Jan. 29 (EIRNS)—"Spanish banks are issuing mortgage securities and asset-backed bonds on a massive scale to park at the European Central Bank, using them as collateral to raise money at favourable rates from the official credit window in Frankfurt," Ambrose Evans Pritchard wrote in today's London Daly Telegraph. Pritchard says that data put out by Moody's rating agency appears "to confirm suspicion that the EU [European Union] authorities have carried out a covert rescue of the Spanish mortgage banking system." This amounts to a "de facto closure of the capital markets ... to avoid the sort of mishap suffered by Northern Rock in Britain and Countrywide in the U.S."

What's really afoot? "They're bailing out the British royal family," said Lyndon LaRouche. He pointed to Banco Santander Central Hispano—the largest bank in Spain—and the Royal Bank of Scotland (RBS), which essentially owns Santander, as the forces behind the Spanish mortgage bubble. But British agent Pritchard would never say that—that would be encroaching on the royal family. "That is not something he would do," said LaRouche, "but, all the banks affected by this are connected, either directly, or indirectly, to the Santander operation." The important fact is that the financial system is gone, collapsed, finished, said LaRouche, and it is impossible at this point to tell who owns anything, since all securities are being hedged and leveraged many times over.

German Machine-Builders Oppose ECB's Weak Dollar Policy

Jan. 30 (EIRNS)—While there is a propaganda campaign in the German media alleging that a weak dollar benefits the German economy, because it makes imports cheaper, EIR has learned from sources in the machine-building sector that the industry does not see any benefit at all, rather the contrary.

For example the argument about imports becoming cheaper, is refuted: One or the other components coming from the dollar zone for German machines may become cheaper, but that is a negligible effect for German industry. Most of the end price of the machine is determined by the value added factor, which comes into play inside Germany, and that does have its high price.

The high quality and precision of German machines compensates for the high price in the long run, because of reliability. At the moment, the order books are filled for machine-builders, therefore they do not have to run around looking for clients and offer lower prices. But a weak dollar makes the euro more expensive. And there is another factor, namely that most of the world is dependent on the dollar, so that any U.S. crisis instantly infects the globe, and that hits exporting nations like Germany, because export markets are undermined by shocks that importing countries undergo.

Briefed on Lyndon LaRouche's two-tier interest rates proposal, a senior source at the VDMA, the German machine-builders' association, said that the idea of building a defense of the dollar is deserves careful and unbiased attention, also outside the U.S.A., but that it might turn out to be rather complicated to handle two different rates.

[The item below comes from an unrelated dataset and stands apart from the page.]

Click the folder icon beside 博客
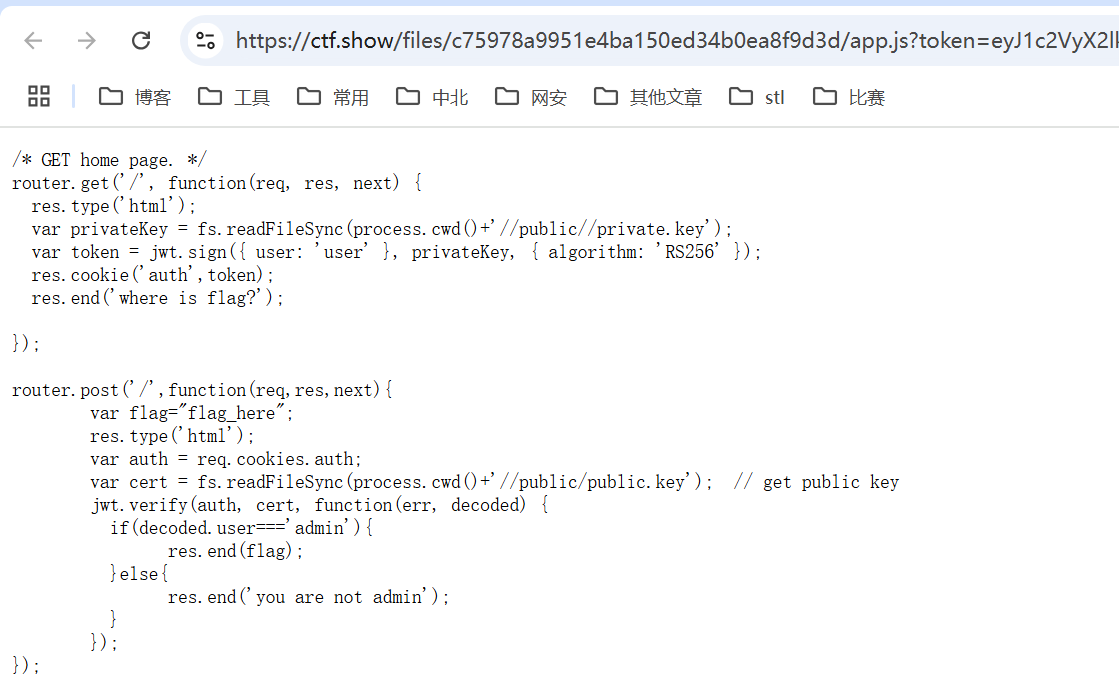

Italian Banker on LaRouche Proposal For Two-Tiered Credit

Feb. 1 (EIRNS)—An Italian banking source commented to EIR on Lyndon LaRouche's proposal for a two-tiered credit system, by bringing up the example of China. A two-tiered system is what China has had all along, the source said. China has based its development on what he called "double circulation." It even has a two-tiered currency system. The source also stated that the City of London is profiting from the collapse of the dollar, but the Eurozone is not. The British are welcoming capital flows from Arab and Asian sovereign wealth funds, but France and Germany have blocked them.

How the ECB Became a Neapolitan Garbage Dump

Jan. 31 (EIRNS)—A report out Jan. 31 states that Eu30 billion of securitized junk has been packaged by Rabobank, the Anglo-Dutch megabank, for the contingency of using it as collateral for borrowing from the European Central Bank (ECB) through its repo (lend and repurchase) operations. "The ECB has become a Neapolitan garbage dump," commented a banking source to EIR News Service today, referring to the trash pick-up crisis in Naples.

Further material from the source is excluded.